1. Field
Embodiments of the present invention relate to a display device and a driving method thereof.
2. Description of the Related Art
Recently, various flat panel displays have been developed which are lighter and thinner than cathode ray tubes. Various flat panel displays include a liquid crystal display (LCD), a field emission display (FED), a plasma display panel (PDP), an organic light emitting diode (OLED) display, and the like.
Among the flat panel displays, the OLED display, which displays images by using OLEDs that generate light by recombining electrons and holes, has a fast response speed, is driven with low power consumption, and has excellent emission efficiency, luminance, and viewing angle, such that it has recently been in the spot light.
The OLED includes a thin and transparent indium tin oxide (ITO) anode having a semiconductor characteristic, a metal cathode, and an organic material layer between them. The organic material layer includes a hole transport layer (HTL), an emission layer (EL), and an electron transport layer (ETL). When a voltage with a low voltage characteristic is transmitted from a power source, charges injected into holes of the anode and charges from the cathode are combined on the emission layer to generate electroluminescence on the organic material layer.
Generally, the OLED display is classified as a passive matrix type of OLED (PMOLED) or an active matrix type of OLED (AMOLED), according to how the OLEDs are driven. In aspects of resolution, contrast, and operation speed, the current trend is toward AMOLED displays in which respective unit pixels are selectively turned on or off.
One method for improving peak luminance of the AMOLED, reducing power consumption, and reducing electro-luminescence power capacity is to calculate an image load from input image data and to control the luminance of the entire display panel.
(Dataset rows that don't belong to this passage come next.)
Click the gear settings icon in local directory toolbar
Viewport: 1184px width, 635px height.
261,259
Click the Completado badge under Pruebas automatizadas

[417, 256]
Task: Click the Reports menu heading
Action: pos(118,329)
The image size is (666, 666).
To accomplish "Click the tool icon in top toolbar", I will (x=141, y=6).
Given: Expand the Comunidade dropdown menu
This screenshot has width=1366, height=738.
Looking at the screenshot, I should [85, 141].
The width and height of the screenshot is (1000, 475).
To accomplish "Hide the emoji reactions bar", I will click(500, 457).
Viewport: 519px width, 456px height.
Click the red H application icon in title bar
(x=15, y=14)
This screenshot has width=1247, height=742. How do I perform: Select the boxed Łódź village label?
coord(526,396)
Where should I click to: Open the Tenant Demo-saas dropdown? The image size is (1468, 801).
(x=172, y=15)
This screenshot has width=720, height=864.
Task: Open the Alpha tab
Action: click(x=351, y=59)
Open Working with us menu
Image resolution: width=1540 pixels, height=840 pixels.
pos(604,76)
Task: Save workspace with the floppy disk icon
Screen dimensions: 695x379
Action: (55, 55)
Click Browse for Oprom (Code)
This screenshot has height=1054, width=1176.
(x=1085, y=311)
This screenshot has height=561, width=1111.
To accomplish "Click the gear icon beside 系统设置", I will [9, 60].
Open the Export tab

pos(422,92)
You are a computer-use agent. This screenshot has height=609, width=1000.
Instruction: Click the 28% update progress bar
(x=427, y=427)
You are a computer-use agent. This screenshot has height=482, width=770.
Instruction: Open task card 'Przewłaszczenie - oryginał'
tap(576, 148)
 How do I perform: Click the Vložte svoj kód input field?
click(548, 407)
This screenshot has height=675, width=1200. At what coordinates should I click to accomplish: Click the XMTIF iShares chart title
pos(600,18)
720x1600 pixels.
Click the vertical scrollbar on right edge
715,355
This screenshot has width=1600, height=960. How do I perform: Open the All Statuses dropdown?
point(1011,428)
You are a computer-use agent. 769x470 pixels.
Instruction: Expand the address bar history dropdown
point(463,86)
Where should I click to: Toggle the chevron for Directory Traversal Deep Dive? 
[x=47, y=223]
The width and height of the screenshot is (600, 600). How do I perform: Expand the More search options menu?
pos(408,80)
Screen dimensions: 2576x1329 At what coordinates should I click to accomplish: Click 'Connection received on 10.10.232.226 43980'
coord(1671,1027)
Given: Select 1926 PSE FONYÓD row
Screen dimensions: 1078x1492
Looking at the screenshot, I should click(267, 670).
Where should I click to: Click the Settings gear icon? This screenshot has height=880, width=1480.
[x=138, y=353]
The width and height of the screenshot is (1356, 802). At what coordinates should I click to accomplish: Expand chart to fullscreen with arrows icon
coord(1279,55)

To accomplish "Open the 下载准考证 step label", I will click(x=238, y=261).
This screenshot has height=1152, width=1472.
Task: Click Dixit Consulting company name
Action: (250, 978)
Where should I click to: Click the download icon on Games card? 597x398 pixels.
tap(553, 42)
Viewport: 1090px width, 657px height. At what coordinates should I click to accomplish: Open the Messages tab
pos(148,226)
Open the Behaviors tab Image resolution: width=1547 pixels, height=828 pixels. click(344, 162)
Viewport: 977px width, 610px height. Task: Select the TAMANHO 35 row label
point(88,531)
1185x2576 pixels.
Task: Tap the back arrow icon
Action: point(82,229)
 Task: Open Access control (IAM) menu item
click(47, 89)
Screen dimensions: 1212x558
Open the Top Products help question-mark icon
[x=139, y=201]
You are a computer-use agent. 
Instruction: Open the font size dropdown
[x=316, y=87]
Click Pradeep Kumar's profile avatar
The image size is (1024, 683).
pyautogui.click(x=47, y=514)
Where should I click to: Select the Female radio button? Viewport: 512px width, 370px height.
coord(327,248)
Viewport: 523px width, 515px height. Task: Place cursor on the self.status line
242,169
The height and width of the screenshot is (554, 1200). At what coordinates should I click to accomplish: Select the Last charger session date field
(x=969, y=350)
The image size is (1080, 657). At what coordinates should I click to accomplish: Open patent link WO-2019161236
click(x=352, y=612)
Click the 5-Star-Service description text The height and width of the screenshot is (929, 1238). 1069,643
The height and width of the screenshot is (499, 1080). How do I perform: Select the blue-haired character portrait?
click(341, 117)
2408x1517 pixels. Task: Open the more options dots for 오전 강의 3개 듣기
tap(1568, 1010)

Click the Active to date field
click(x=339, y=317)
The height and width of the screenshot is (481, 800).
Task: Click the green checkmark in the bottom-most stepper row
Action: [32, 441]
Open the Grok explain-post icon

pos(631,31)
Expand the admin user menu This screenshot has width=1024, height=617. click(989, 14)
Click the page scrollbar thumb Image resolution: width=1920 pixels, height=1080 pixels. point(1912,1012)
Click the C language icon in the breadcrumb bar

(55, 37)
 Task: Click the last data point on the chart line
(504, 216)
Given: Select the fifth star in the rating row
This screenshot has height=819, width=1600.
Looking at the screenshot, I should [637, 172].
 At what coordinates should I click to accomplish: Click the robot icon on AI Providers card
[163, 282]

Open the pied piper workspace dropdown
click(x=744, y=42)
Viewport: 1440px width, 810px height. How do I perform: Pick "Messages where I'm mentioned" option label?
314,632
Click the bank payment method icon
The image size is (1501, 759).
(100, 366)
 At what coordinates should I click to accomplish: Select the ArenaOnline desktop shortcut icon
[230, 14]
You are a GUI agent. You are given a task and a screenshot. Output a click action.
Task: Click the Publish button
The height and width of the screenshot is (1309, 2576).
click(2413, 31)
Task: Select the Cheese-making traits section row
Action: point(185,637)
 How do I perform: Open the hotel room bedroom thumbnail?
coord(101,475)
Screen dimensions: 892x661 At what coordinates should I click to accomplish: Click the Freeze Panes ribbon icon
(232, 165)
The image load is the sum of the image data values for all of the pixels of the display panel. A power source voltage level for the pixel, is controlled to have various levels depending on the image loads in order to guarantee accurate operation of the pixel driving circuit. That is, the level of the power source voltage does not always need to have a relatively-high fixed value, and it is to be prepared for the maximum image load condition in which all the pixels emit as white light (peak light intensity). Average power consumption can be reduced by calculating the image load and determining the power source voltage level.
However, since the luminance of the display panel is totally controlled, the image quality of the display image may be deteriorated according to the displayed pattern for the image data.
The above information disclosed in this Background section is only for enhancement of understanding, and therefore it may contain information that does not form the prior art that is already known in this country to a person of ordinary skill in the art.